Когда, насытившись, я курил и пил кофе, она неожиданно обратилась ко мне:

— Так где же правда, Уилфрид?

— Именно это я и пытался только что узнать у вас, — сказал я, — но вы прервали меня.

— Нет, все было не так, — возразила она, игнорируя мои жалобы. — Вы спросили меня, где же истина, имея в виду нечто определенное. Я же спрашиваю вас, в чем заключается истина как таковая? Мы не можем оперировать понятием одной, отдельной истины, не разобравшись в истине всеобщей.
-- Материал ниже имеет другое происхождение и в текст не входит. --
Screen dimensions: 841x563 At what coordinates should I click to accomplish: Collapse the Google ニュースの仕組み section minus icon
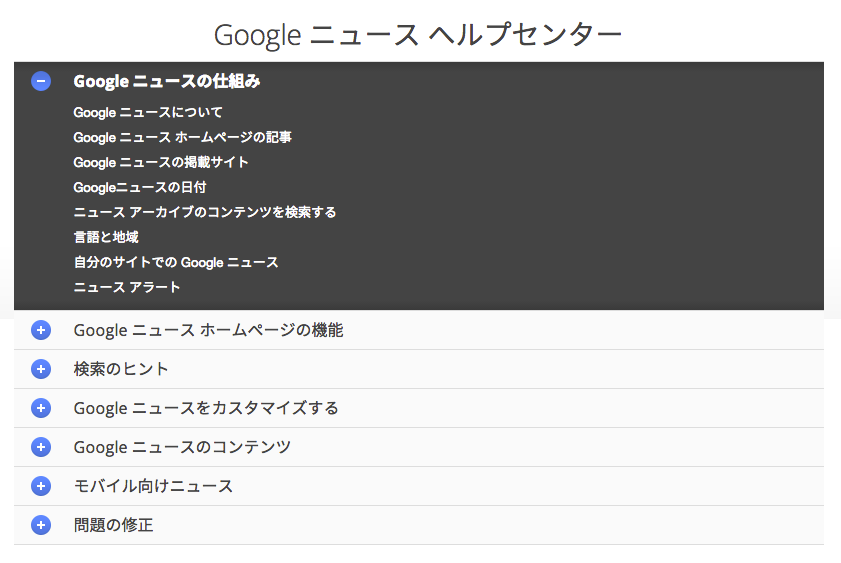41,82
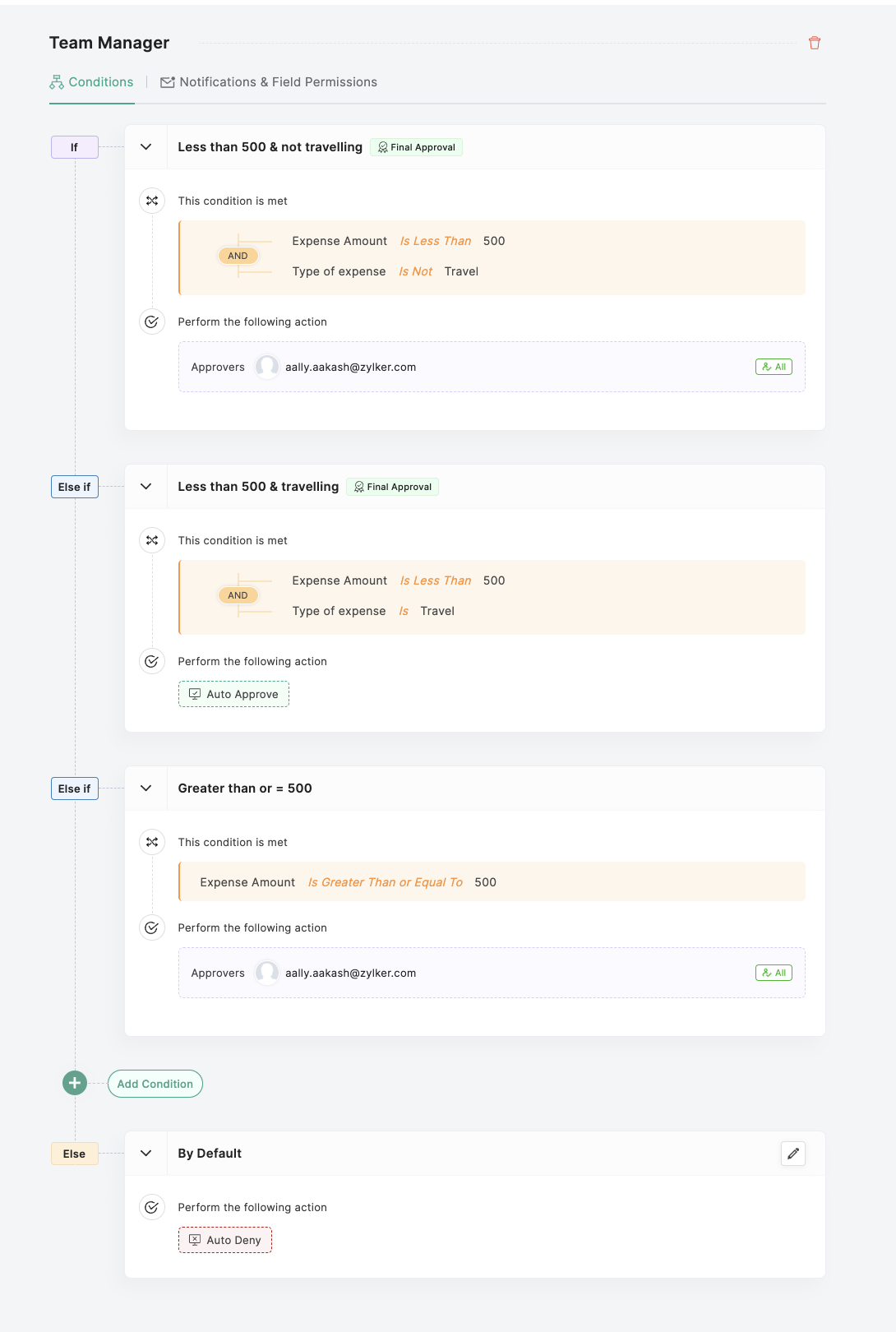Click the All approvers badge in first condition
Image resolution: width=896 pixels, height=1332 pixels.
tap(774, 367)
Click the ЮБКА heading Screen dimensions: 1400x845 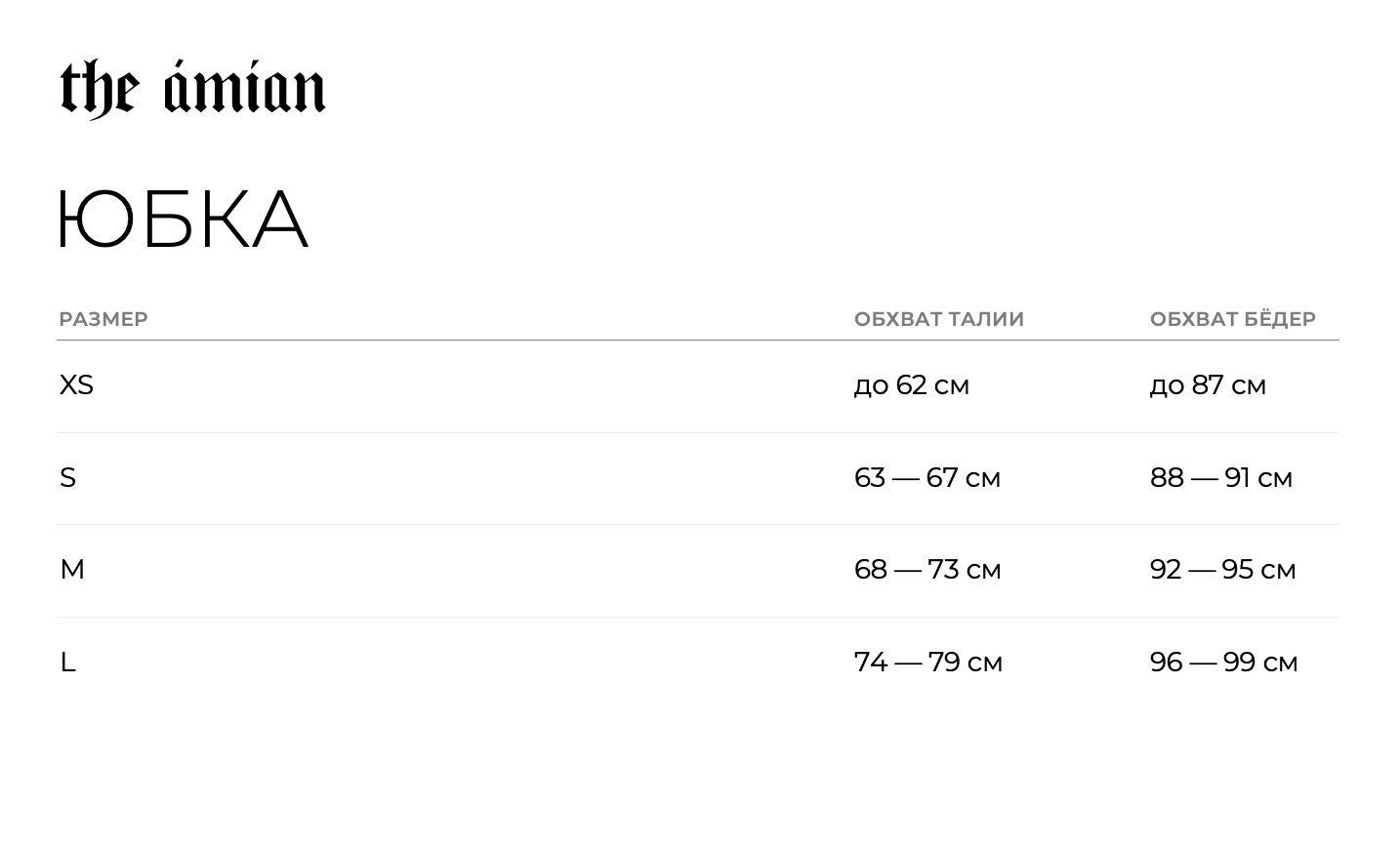point(183,220)
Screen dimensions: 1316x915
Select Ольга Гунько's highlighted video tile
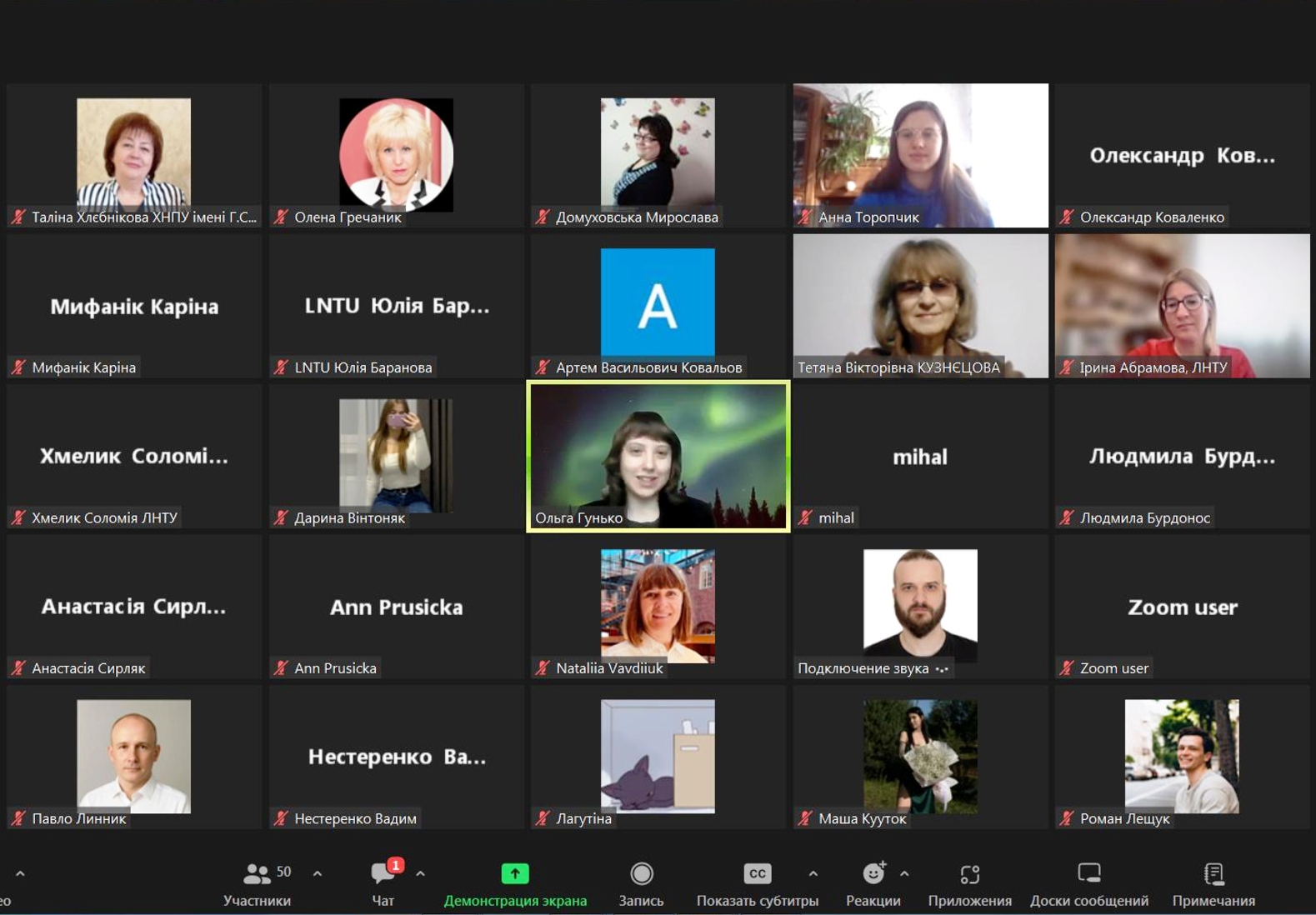(658, 456)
Так где же истина, Уилфред?

— Бог его знает, — сказал я, — что на самом деле является всеобщей истиной, но вы ведь прекрасно знаете, где заключена данная, конкретная правда, — вне зависимости от того, скажете ли вы мне ее, или нет.

— Я совсем не разделяю вашей уверенности, — сказала она. — А как вы представляете себе правду обо мне, Уилфрид?

— Иногда я думаю одно, Морган Ле Фэй, — произнес я, — а иногда — другое. Все зависит от того, какое у меня настроение в данный момент.

Она рассмеялась.

— Думаю, что ваши слова настолько близки к правде, что ближе и невозможно. Наши позиции абсолютно совпадают. Иногда я думаю о себе одно, иногда — другое. Пока я верю в себя, я обнаруживаю, что в состоянии делать определенные вещи. Стоит мне перестать верить в себя — и у меня тут же возникает ощущение, что я вот-вот рассыплюсь прахом, подобно незавернутой мумии. Существует более одного вида правды. То, что не существует в нашем трехмерном мире, может существовать в четвертом измерении как своего рода реальность.